= Element (UML) =

In Unified Modeling Language (UML) 2.5.1, an Element
is "a constituent of a model. As such, it has the capability of owning other Elements."

In UML 2.4.1, an element is an abstract class with no superclass.
It is used as the superclass or base class, as known by object-oriented programmers, for all the metaclasses in the UML infrastructure library. All other elements in the UML inherit, directly or indirectly from Element. An Element has a derived composition association to itself to support the general capability for elements to own other elements. As such, it has no additional attributes as part of its specification.

== Associations ==

An association describes a set of tuples of typed instances.
- ownedComment: Comment[*]: An Element may own, or have associated to it, an arbitrary quantity of comments. A comment is sometimes referred to as a note. The asterisk in brackets is the Comment's multiplicity which means that there can be an arbitrary number of comments owned by an Element.
- / ownedElement: Element[*]: An Element may own an arbitrary quantity of elements. This is called a derived union, symbolized by the forward slash notation. The asterisk in brackets is the Element's multiplicity which means that there can be an arbitrary number of elements owned by an Element.
- / owner: Element[0..1]: The Element that owns this element. This is called a derived union, symbolized by the forward slash notation. The [0..1] is the owning Element's multiplicity which means that there can only be zero to one owner element.

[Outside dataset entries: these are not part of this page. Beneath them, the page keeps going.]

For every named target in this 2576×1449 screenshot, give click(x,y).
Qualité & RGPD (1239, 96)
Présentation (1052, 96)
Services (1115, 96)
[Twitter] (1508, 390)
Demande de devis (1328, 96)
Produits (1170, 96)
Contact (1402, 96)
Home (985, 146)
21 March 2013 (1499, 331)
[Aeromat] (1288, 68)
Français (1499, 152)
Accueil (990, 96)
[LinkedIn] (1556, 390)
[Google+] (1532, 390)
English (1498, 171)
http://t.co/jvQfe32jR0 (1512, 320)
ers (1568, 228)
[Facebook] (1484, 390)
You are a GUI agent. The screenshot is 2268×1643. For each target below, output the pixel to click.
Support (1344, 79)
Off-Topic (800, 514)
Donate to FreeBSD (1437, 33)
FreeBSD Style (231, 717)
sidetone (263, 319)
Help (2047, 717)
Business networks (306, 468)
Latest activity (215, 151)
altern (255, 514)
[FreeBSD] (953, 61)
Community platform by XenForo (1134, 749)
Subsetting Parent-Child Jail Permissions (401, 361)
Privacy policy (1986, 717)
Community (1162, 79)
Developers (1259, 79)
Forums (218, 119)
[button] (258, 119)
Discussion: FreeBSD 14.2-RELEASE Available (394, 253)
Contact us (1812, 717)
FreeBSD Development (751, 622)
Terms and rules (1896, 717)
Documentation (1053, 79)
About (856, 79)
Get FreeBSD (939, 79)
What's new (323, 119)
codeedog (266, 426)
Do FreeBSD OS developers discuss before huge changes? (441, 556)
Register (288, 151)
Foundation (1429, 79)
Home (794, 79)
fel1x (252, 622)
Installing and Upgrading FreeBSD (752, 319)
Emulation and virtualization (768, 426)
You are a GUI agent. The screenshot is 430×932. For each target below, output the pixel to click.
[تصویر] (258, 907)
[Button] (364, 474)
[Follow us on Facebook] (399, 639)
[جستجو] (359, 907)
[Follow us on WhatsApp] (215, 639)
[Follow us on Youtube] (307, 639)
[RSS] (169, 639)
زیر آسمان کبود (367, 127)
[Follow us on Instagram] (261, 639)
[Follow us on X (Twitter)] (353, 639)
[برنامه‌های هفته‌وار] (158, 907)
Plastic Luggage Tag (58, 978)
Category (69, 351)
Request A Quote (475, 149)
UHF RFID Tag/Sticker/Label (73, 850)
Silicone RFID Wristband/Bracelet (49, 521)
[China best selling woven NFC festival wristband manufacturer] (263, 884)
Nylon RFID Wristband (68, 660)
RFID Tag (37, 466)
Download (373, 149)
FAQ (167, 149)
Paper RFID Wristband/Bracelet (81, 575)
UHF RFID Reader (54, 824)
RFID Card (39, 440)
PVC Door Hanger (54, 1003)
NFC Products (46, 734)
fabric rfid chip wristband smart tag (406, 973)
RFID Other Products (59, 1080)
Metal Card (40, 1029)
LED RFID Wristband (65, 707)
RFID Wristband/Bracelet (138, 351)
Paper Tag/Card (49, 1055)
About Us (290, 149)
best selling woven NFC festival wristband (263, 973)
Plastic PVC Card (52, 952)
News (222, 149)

The Element class belongs to the base package in the UML called the Kernel. This is the package that contains the superclasses that make up the superstructure of the UML.

Subclasses of Element provide semantics appropriate to the concept they represent. The comments for an Element add no semantics but may represent information useful to the reader of the model.

== Notes ==

Updated for UML version 2.4.1.
Further updated for UML version 2.5.1.